Лидка думала: «В училки не пойду: работа трудная, а платят мало. Буду в фонде работать. Стану директором фонда, разбогатею, а богатая может говорить, как хочет, не в словах дело. И всех на фиг пошлю».
– Марь Михална, отвлекитесь от школьных проблем. Послушайте историю из моей личной жизни.
Маргошка оживилась:
– Обожаю всякие рассказы про любовь. Ведь личная жизнь женщины – любовь? Ну процентов на девяносто.
– Девяносто девять и девять десятых, – зашумели остальные.

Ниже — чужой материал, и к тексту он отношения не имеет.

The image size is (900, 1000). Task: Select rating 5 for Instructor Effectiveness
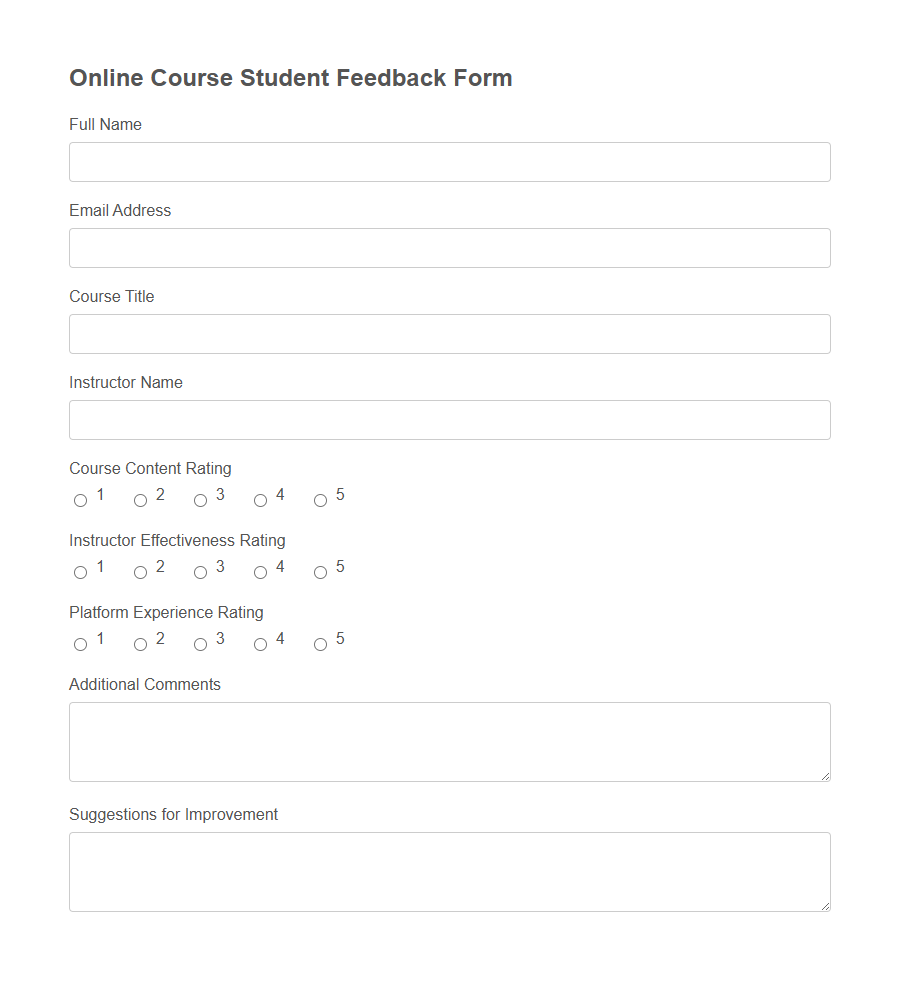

Сильная начала свой рассказ:
– Недавно у меня появился шанс устроить свою личную жизнь – так это часто называют. Почти жених. Рост, правда, ниже среднего, да уж ладно, был бы человек хороший. А он вроде неплохой. В первые дни знакомства пришел в гости, протянул сверточек, там коробочка, а в коробочке бусы. Длинная нитка жемчуга.
– Ну да! – женщины ахнули. – Настоящий жемчуг? Драгоценный? Он у тебя миллионер?

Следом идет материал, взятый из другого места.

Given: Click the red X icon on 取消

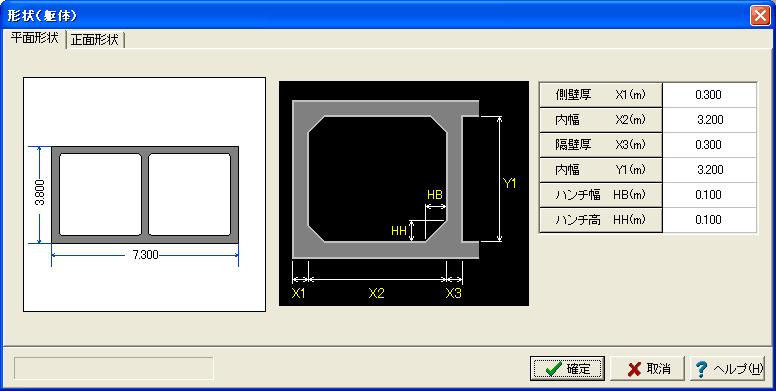Looking at the screenshot, I should pyautogui.click(x=634, y=369).
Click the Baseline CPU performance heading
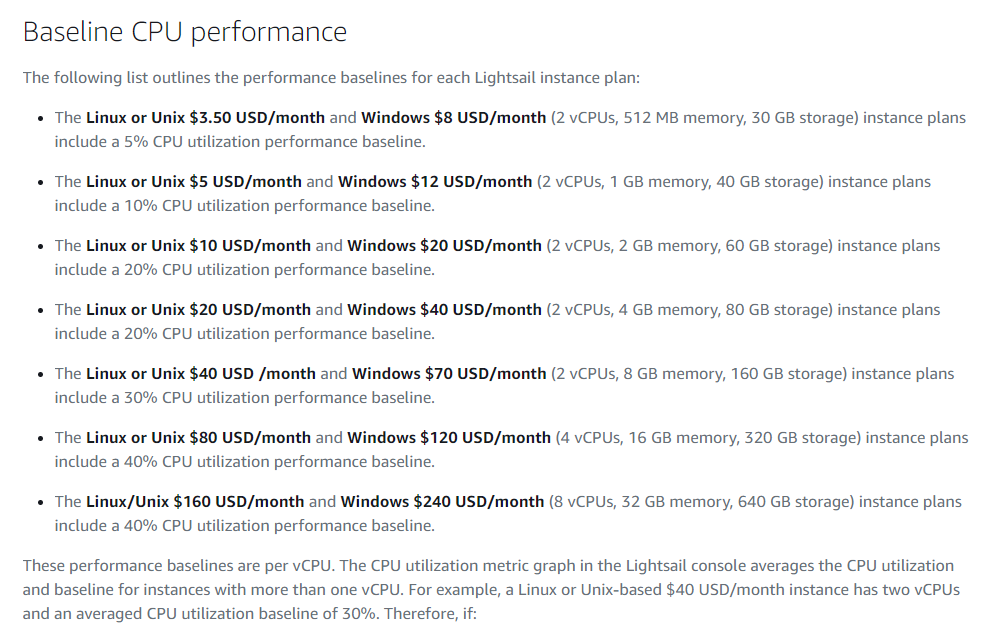The image size is (1008, 640). pyautogui.click(x=185, y=32)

– Почему не носишь? – строго спросила редакторша. – Ему же неприятно: он дарит, а ты не носишь. Я бы не снимала этот жемчуг никогда.
– Никакой он не миллионер. Кандидат исторических наук, мало зарабатывает, но я на это не смотрю. А жемчуг, конечно, искусственный. А я искусственные ценности не ношу. Считаю, взрослым это не годится. Девчонки могут нацепить любую стекляшку – и красиво.

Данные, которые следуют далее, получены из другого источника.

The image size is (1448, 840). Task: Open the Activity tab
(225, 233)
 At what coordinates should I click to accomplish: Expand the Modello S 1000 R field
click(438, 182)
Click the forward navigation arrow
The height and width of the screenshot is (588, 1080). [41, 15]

– Вот у меня колечко с аметистом, – Сиреневая повертела рукой, – маленький камушек, но настоящий. Рассказывай дальше, Сильная, от тебя таких историй вообще ни разу не слышали.
– Ну вот, жемчуг лежит в коробочке, он цветы дарит не искусственные – настоящие. Да еще розы. И каждый раз говорит: «Я жду ответа, как соловей лета». Слышу – пошлость, а себя одергиваю: «Может, шутка?» Есть же такие люди – шутят с самым серьезным лицом.
– Это высший класс, – встряла Агата, – не смеяться, когда шутишь, даже не улыбаться. Тогда шутка получается супер.
– Ну рассказываю дальше. Он ждет, а я сомневаюсь. Но он мои сомнения пытается победить. Поехал к моим родственникам, самые дорогие для меня люди: дочь, внуки. Провел среди них агитацию. Внуки маленькие, а дочь за меня взялась, наседает, говорит о будущем – одинокая старость, кто подаст стакан воды, ну знаете эти приколы. И внуки его полюбили: он подарил им железную дорогу и еще какие-то дорогие игрушки. Вот и попробуй устоять – с одной стороны железная дорогая через всю детскую, мальчишки мои ползают и вопят от радости. А поезд мчится, светофоры загораются, гудит электровоз, вагончики как настоящие, с окошками, с занавесочками. А с другой стороны, дочь, хоть и полушутя, говорит, но есть в ее словах и другая половина, нешуточная: «Кто подаст тебе лекарство, когда заболеешь? Кто подаст стакан воды?» Я ей отвечаю, смеясь: «Как будто больные и старые без конца пьют воду».
Тут у Кассирши не выдержали нервы:
– Ну? Чем кончилось? Такой человек! И к детям внимательный, и непьющий! Ведь непьющий? Сильная, не молчи, рассказывай!
– Еще он знает китайский язык, – грустно добавила Сильная. – Тоже момент.
– Это тебе зачем? По-китайски с ним будешь говорить в семейной жизни? – Это уже Сиреневая.
– Ну, солидный ученый, специалист по истории Китая. Все-таки уважение вызывает.
– Ну? Решилась?
– Почти, – Сильная не улыбается, досказывает серьезно, – пришел на днях, я за компьютером сидела, статью срочно в номер заканчивала. Он быстрым шагом вошел в комнату и положил свои перчатки на мой компьютер! Перчатки! На компьютер! Тут я все и решила: никогда я не буду с ним. Не нужен. И объяснять долго и трудно, а сама знаю: не мой человек. Отказала.
– Вежливо? – Сиреневая за мир.
– Конечно. Но твердо и окончательно.
– Смешная причина, – задумчиво сказала Синеглазка. – У других наркоманят, пьют, за каждой юбкой бегают. А тут? Перчатки не туда бросил, и все – катись. Жестковато, Сильная.
– Конечно, – вздохнула Сильная, – но для меня моя работа на важном месте. Мне необходимо, чтобы меня уважали за то же самое, за что я сама себя уважаю: за мои статьи, за мои книги, за мои удачи. Я с компьютера пылинки сдуваю, он мой помощник, почти живой. И я осторожно сняла перчатки с этой гениальной техники, не демонстративно, аккуратно. Он, может, не понял, отчего получил от ворот поворот.